Réformer les dates de péremption, une solution pour lutter contre le gaspillage?
(AFP) – Les dates de péremption, mises en place pour prévenir tout risque sanitaire, suscitent la confusion chez certains consommateurs au point de contribuer à 20% du gaspillage dans les foyers, et certains appellent à les réformer.
« A consommer de préférence avant » (date de durabilité minimale, DDM), « à consommer jusqu’au » (date limite de consommation, DLC): ces formulations ne sont-elles pas dépassées, s’interroge Rose Boursier-Wyler, de l’application mobile « Too Good To Go »?
Cette appli anti-gaspillage, qui vise à « sauver » à prix réduit des repas qui seraient sinon jetés à la poubelle, a décidé de s’attaquer au problème de la « crédibilité » et de la « légitimité » de ces mentions, règlementées au niveau européen.
Une pétition, intitulée #ChangeTaDate, vient d’être lancée à destination des industriels et des distributeurs pour « qu’ils clarifient leurs dates de péremption », explique sa fondatrice, Lucie Basch.
Alors que la France célèbrera mardi la 5e journée nationale de lutte contre le gaspillage alimentaire, « Too Good to Go » organisait jeudi à Paris une table-ronde avec différents acteurs de la chaîne alimentaire.
Avec pour objectif d’écrire une « feuille de route » pour le gouvernement qui doit, dans le cadre de la loi Alimentation votée dernièrement, publier un rapport dans un an sur l’harmonisation de ces dates.
Dans les années 1950-1960, les intoxications alimentaires font encore des milliers de morts en France: dès que le pays « retrouve son autosuffisance alimentaire », explique Jean-Charles Catteau, consultant indépendant, l’Etat décide de réglementer.
Malgré la levée de boucliers des industriels de l’agro-alimentaire, les dates de péremption sont appliquées en 1984… et parfois apposées sur des produits non-périssables!
– consommateur « conditionné » –
Mais « le consommateur est tellement conditionné par ces dates » qu’il finit par être « piégé » et ne fait plus appel au bon sens pour savoir si un produit est périmé ou pas, estime M. Catteau, pour qui il faut « les repenser ».
Un avis rendu par la Commission européenne en 2011 avait évalué à 20% le gaspillage alimentaire des foyers dû à une mauvaise compréhension de ces dates.

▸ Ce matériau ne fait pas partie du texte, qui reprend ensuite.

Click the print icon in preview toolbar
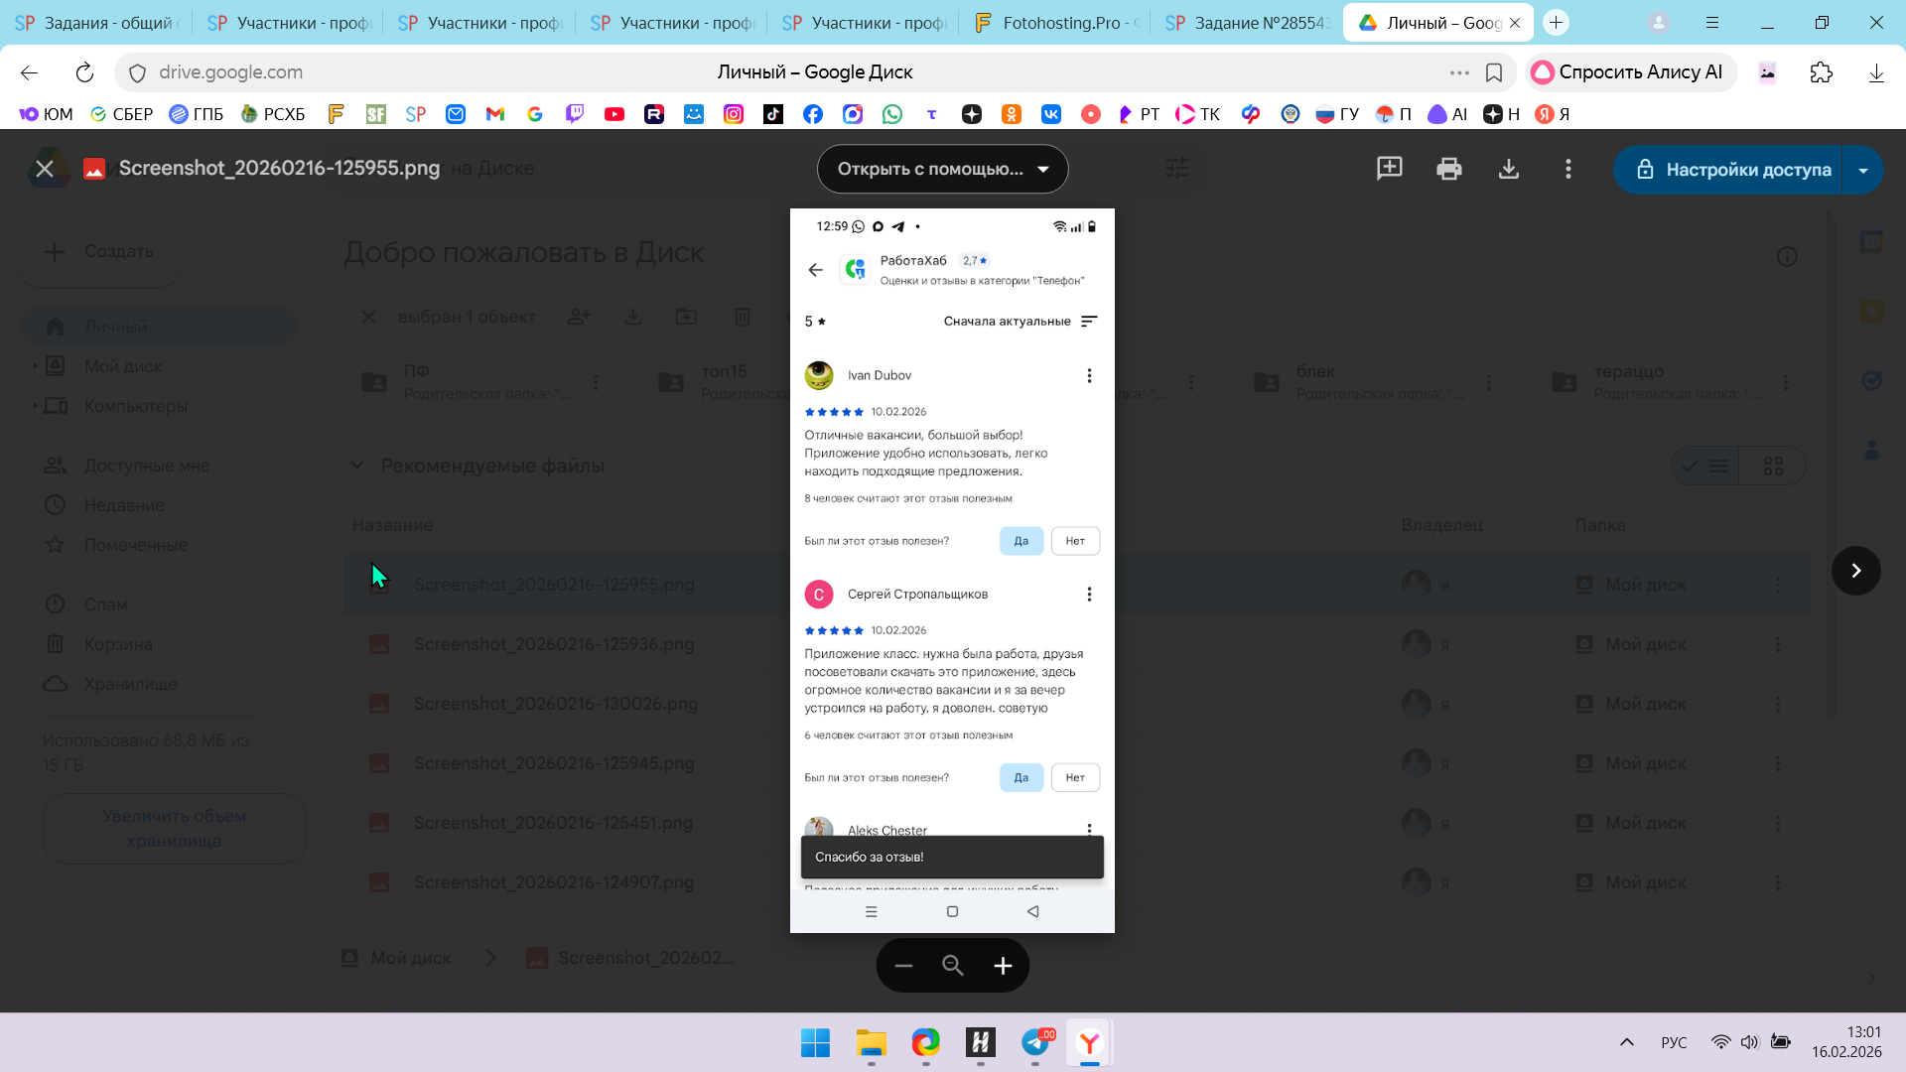Viewport: 1906px width, 1072px height. point(1448,169)
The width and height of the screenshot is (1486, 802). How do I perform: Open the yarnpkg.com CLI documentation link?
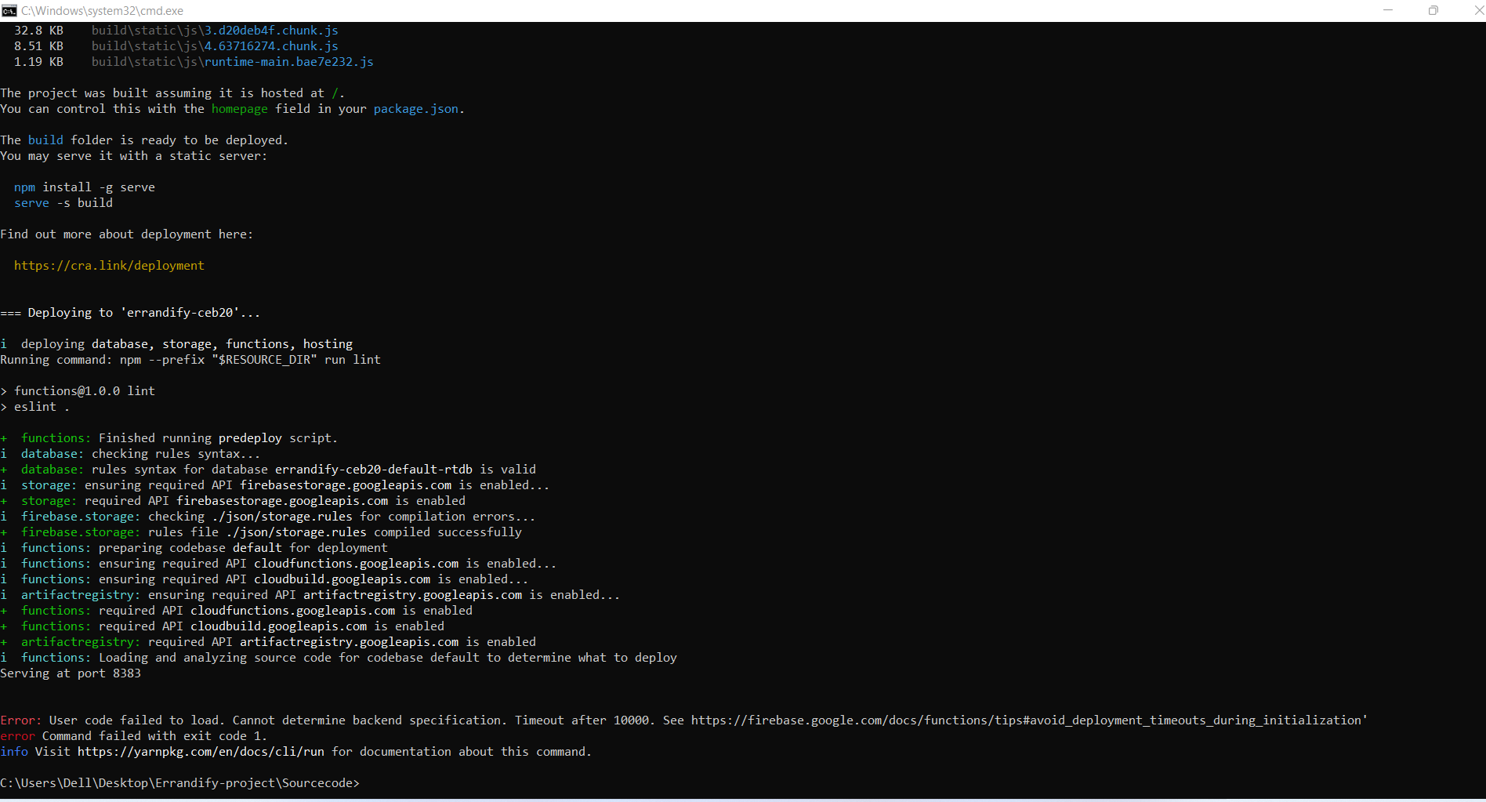(200, 751)
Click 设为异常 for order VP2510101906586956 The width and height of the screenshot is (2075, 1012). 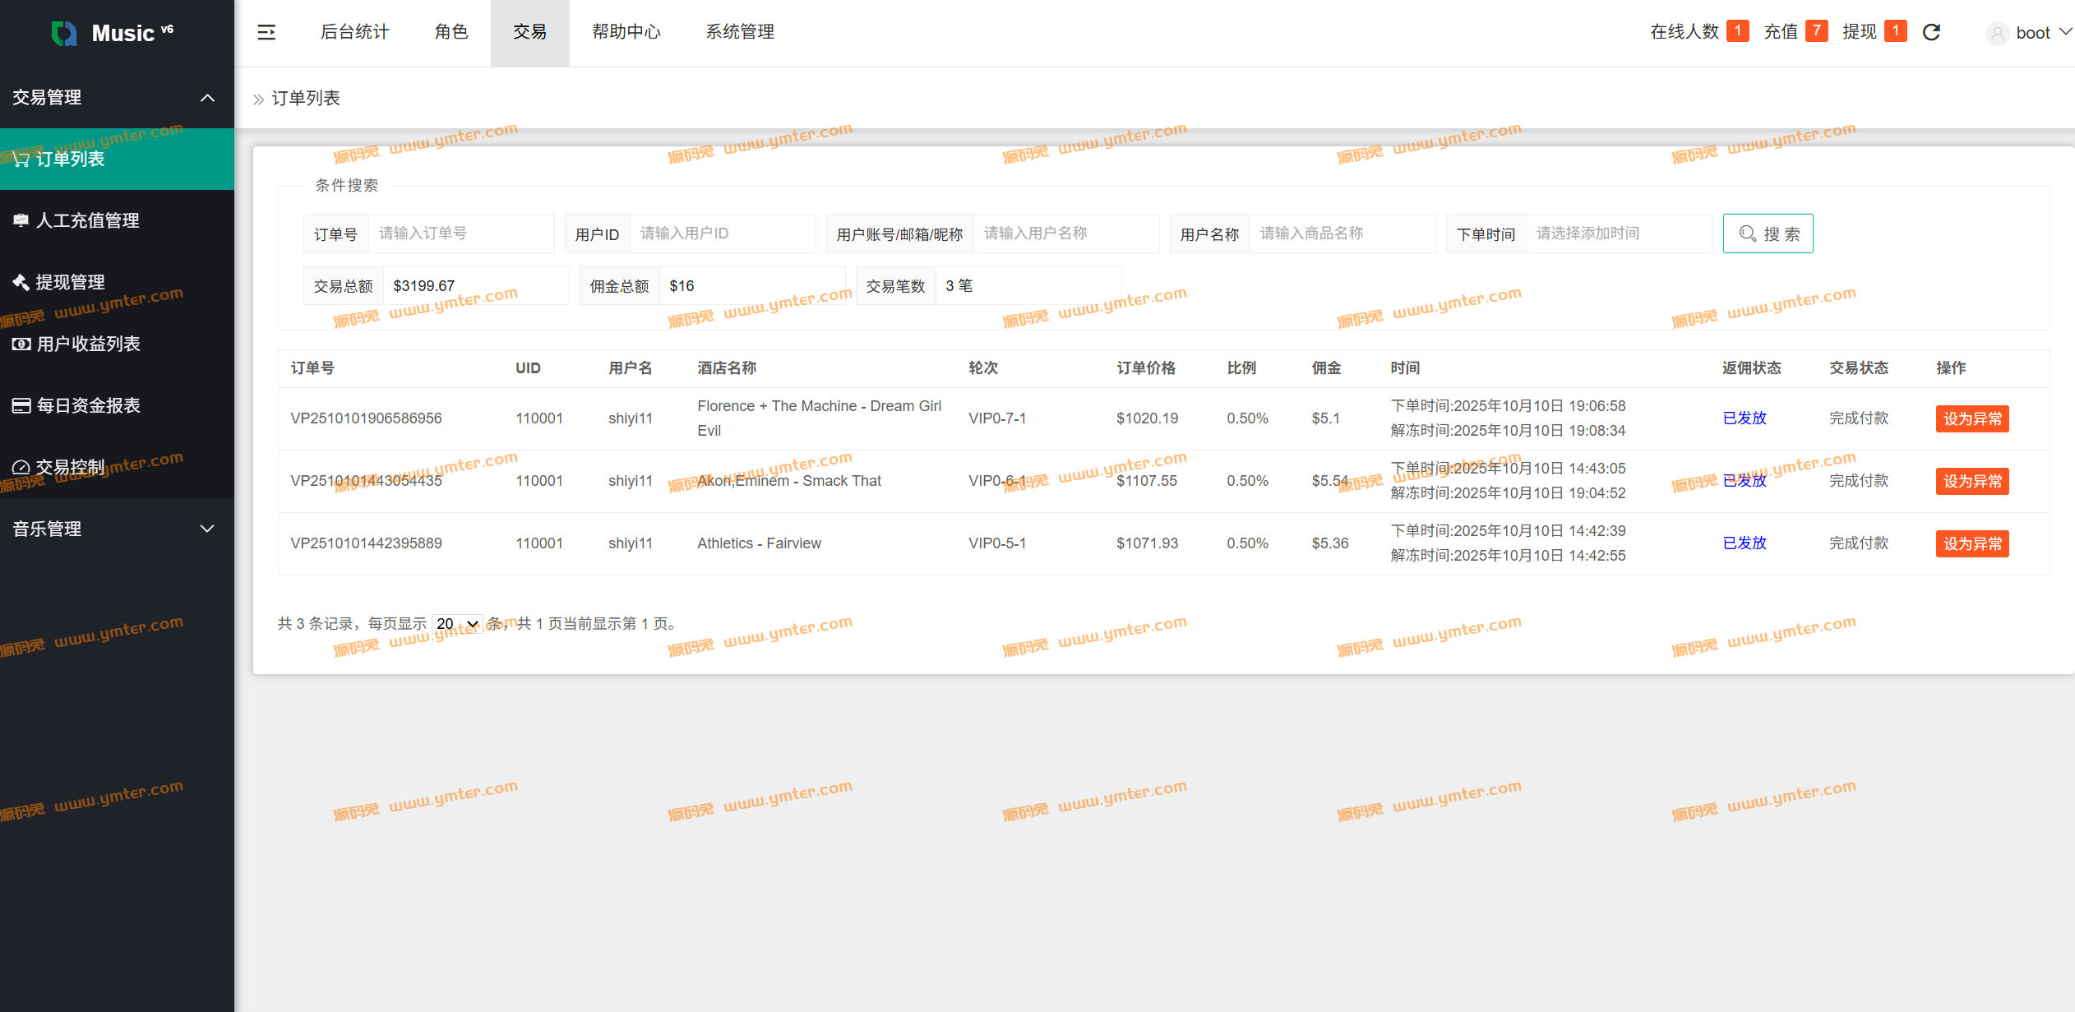[1971, 418]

Concrètement, comment sont-elles définies?
« Dans nos laboratoires, nous faisons des tests de vieillissement accéléré pour voir comment le produit se comporte », explique Claire Meunier, de chez Coca-Cola, en tenant compte de trois critères: la dimension sanitaire (absence de bactéries), la qualité (le goût) et les propriétés intrinsèques (vitamines, minéraux).
Mais « pourquoi certains produits sont-ils en DDM et d’autres en DLC? Pourquoi, quand on mange un yaourt après la date, n’est-on pas malade? », interroge Anne Legentil, pour l’association Familles rurales.
Loin d’être supprimées, ces dates doivent apporter « une véritable information » aux consommateurs, dit-elle.
D’où l’idée de les simplifier et d’utiliser la traduction de l’anglais « best before » (« meilleur avant »), comme le préconise également Carrefour qui, dès 2014, a modifié ou supprimé les dates de consommation de 500 de ses produits à marque propre (MDD).
– « recréer de la valeur » –
Par exemple, « on a allongé la DLC de cinq à dix jours sur certains produits frais ou d’épicerie, tel le yaourt qui est passé de 23 à 30 jours, et enlevé la DDM sur d’autres », comme le vinaigre, le sel ou le sucre, explique Bertrand Swiderski, directeur RSE du groupe.
Et qu’on ne dise pas à ce cadre dans la distribution que l’allongement des dates de péremption réduit « la rotation des produits »: « c’est un faux problème », réplique-t-il.
« Allonger les dates de péremption, c’est lutter contre le gaspillage, c’est recréer de la valeur tout au long de la chaîne alimentaire », estime-t-il.
Autre piste de réflexion: que faire d’un aliment une fois ouvert?
« Qui se souvient de quand il a ouvert son pot de sauce tomate avant de le mettre au frigo? », lance Mme Legentil, qui milite pour que les industriels « laissent un espace sur l’étiquette pour que le consommateur y écrive » la date d’ouverture du produit.
Mais « ceci a un coût d’amortissement qui se répercutera forcément à un moment ou un autre dans la chaîne alimentaire », souligne M. Catteau. De toutes les façons, conclut Mme Legentil, « ce combat ne se fera qu’au niveau des citoyens ».